Klimaschutz: Finger weg vom Rasenmäher
Sandra Sieler
Klimaschutz

Finger weg vom Rasenmäher

Dienstag, 09. November 2021

FRANKFURT Warum es weder Tier noch Klima hilft, die Tierbestände nach Quoten zu verringern.

Weniger Tiere, weniger Treibhaus-Gase. So grob lassen sich Ursache und Wirkung durchaus vereinfachen. Die Konsequenz daraus darf aber nicht sein, den Verbraucher dazu zu erziehen, weniger Fleisch zu essen oder den Konsum mit Steuerlasten zu lenken. Fleisch ist schließlich keine Zigarette. Maßvoll genossen liefert es einen sinnvollen Beitrag zu unserer Ernährung. Vom Genuss ganz zu schweigen.
Wenn NGOs also fordern, die Tierbestände in Deutschland nach der Rasenmäher-Methode um die Hälfte zu reduzieren, um das Klimaziel zu erreichen, übersehen sie etwas: Der deutsche Verbraucher kann und will es sich leisten Fleisch zu essen. Und das wird er sich nicht von heute auf morgen vermiesen lassen. Kommen Steak, Hackfleisch & Co. nicht mehr aus deutschen Landen, müssen sie importiert werden. Das verlagert nur die Wertschöpfung ins Ausland und bringt weder dem Tier mehr Tierwohl noch dem globalen Klima Entlastung.
„Fleisch ist keine Zigarette. “
Sandra Sieler, stellvertretende Chefredakteurin der "afz"
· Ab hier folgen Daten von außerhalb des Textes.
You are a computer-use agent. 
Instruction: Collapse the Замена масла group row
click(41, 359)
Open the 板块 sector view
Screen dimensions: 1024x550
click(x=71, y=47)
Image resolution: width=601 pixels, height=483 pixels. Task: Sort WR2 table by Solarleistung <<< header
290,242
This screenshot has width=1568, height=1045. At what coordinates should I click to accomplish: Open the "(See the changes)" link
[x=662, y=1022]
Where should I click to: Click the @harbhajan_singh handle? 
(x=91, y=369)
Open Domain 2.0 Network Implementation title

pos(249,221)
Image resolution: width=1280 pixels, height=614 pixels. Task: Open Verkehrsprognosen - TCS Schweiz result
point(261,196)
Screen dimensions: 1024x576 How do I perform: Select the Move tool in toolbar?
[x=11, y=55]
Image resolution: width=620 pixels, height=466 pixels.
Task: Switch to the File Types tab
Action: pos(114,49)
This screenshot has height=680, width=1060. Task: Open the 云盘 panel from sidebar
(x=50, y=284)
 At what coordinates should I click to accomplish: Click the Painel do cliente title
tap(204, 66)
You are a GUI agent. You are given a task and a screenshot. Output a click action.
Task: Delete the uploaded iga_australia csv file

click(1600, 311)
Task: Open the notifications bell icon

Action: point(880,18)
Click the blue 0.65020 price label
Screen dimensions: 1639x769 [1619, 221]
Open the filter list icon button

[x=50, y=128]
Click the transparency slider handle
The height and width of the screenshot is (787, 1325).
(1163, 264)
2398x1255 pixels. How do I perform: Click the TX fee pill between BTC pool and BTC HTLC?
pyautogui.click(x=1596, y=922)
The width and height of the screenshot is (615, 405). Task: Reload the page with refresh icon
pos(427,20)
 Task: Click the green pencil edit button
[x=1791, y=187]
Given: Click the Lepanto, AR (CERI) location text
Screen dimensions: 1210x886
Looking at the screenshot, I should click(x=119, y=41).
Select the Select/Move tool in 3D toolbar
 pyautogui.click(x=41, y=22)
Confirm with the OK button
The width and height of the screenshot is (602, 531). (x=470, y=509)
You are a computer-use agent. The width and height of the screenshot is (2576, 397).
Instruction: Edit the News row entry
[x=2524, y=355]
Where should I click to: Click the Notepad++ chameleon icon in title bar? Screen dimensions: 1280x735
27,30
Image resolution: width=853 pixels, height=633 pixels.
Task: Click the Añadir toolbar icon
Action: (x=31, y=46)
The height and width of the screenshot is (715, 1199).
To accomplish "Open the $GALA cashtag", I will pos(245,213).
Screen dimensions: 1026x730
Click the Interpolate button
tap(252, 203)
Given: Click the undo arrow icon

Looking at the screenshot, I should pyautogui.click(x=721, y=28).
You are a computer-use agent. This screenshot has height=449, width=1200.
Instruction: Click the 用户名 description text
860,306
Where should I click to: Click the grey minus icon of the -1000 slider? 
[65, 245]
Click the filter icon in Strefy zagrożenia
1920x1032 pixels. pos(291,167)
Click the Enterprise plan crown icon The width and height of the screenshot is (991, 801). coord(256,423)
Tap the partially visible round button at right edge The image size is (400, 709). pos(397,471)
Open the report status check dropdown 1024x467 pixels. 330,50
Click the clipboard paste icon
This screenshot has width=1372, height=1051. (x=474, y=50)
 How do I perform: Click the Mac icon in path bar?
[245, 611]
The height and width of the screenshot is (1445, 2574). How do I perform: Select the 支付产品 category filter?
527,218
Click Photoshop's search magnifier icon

Klüger ist es, die Wertschöpfungskette Fleisch klimafreundlicher zu gestalten. Ansätze hierfür gibt es bereits: nachhaltige Fütterungskonzepte beispielsweise, ein verbessertes Güllemanagement oder auch die möglichst vollständige Ausnutzung des Schlachtkörpers, um Verluste zu vermeiden. Diesen Weg müssen wir ausbauen.